The change is negligible, but permanent: Each day should be 1.26 microseconds shorter, according to preliminary calculations. A microsecond is one-millionth of a second.
A large quake shifts massive amounts of rock and alters the distribution of mass on the planet.
When that distribution changes, it changes the rate at which the planet rotates. And the rotation rate determines the length of a day.
"Any worldly event that involves the movement of mass affects the Earth's rotation," Benjamin Fong Chao, of NASA's Goddard Space Flight Center in Greenbelt, Maryland, said while explaining the phenomenon in 2005.
Scientists use the analogy of a skater. When he pulls in his arms, he spins faster.
That's because pulling in his arms changes the distribution of the skater's mass and therefore the speed of his rotation.
Richard Gross, a geophysicist at NASA's Jet Propulsion Laboratory in Pasadena, California, used a computer model to determine how the magnitude 8.8 quake that struck Chile on February 27 may have affected Earth.

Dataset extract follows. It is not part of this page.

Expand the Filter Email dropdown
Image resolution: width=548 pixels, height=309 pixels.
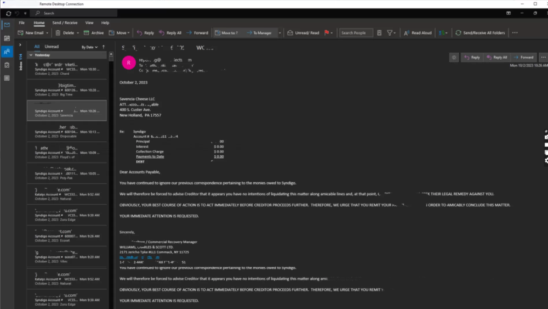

See scenes of devastation from the quake
He determined that the quake should have moved Earth's figure axis about 3 inches (8 centimeters). The figure axis is one around which Earth's mass is balanced. That shift in axis is what may have shortened days.
Such changes aren't unheard of.
The magnitude 9.1 earthquake in 2004 that generated a killer tsunami in the Indian Ocean shortened the length of days by 6.8 microseconds.
On the other hand, the length of a day also can increase. For example, if the Three Gorges reservoir in China were filled, it would hold 10 trillion gallons (40 cubic kilometers) of water. The shift of mass would lengthen days by 0.06 microsecond, scientists said.